Still reaching out, we touched each other:
coarse cloth, coarse hair, coarse skin –
and cringed from it.  We pawed cool air
for the lost celestial men,

whose footfalls faded lighter, lighter
till they were light’s own light
departing – or so it seemed to us
in our god-dazzled night.

Hudgins suggests that the sin of the Sodomites arises from them knowing only one response to profound beauty and revelation.  When heavenly messengers appear among them, they want to rape them. They want to assert power over them, to possess them, to subject them to carnality.  Their sin is famous because it’s an extreme response to a common instinct. Faltering before beauty and mystery, we seek to belittle it, control it, and reduce it to something we can understand.

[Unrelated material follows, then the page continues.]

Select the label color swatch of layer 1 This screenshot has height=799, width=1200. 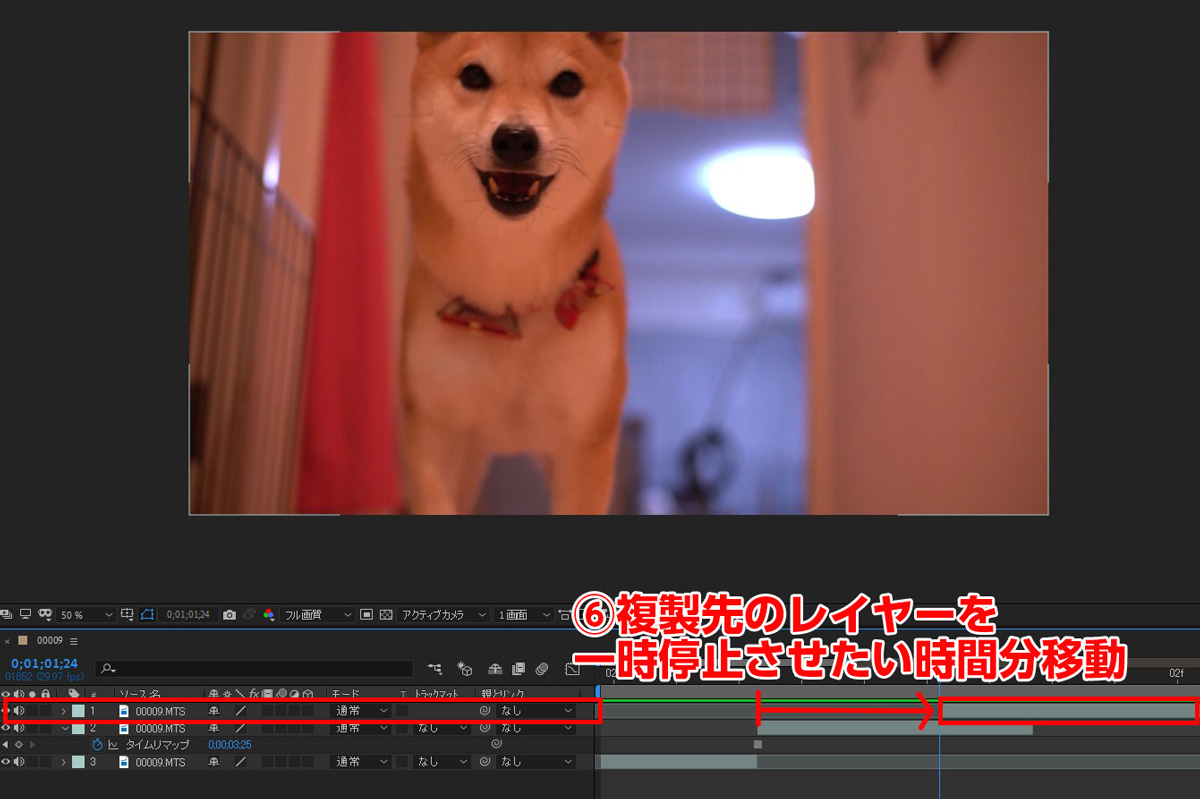click(x=77, y=710)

For a moment in time, the seventy disciples have become heavenly messengers.  They go to the surrounding villages to declare the Kingdom of God through their words and through their deeds.  Something profound is seeping through the corners of the world. Revelation is appearing in the corner of the eye.  If the people were to turn their heads and look, they would find themselves transformed. Jesus prepares the disciples for an encounter with Sodom.  Some, he says, will reject this revelation and use the tools of violence and rape to repress it.

Yet when the disciples return, they have not encountered Sodom.  On the contrary, they return rejoicing, and in welcoming their joy Jesus is at his most poetic.  Cosmic results accompany their traveling, and the small, biting malevolence of the world begins to fall away.  Nevertheless, Jesus says, don’t rejoice that the spirits submit to you, but that your names are written in heaven.  It is not the disciples control over spiritual forces that is important. It is their participation in the revelation of the Kingdom of God.

When we encounter beauty and mystery, when we are moved beyond our understanding and catch a glimpse of revelation out of the corner of our eye, how do we respond?  Do we reject the glimpse, attempt to control the revelation? Or do we simply rejoice, and invite others to rejoice with us?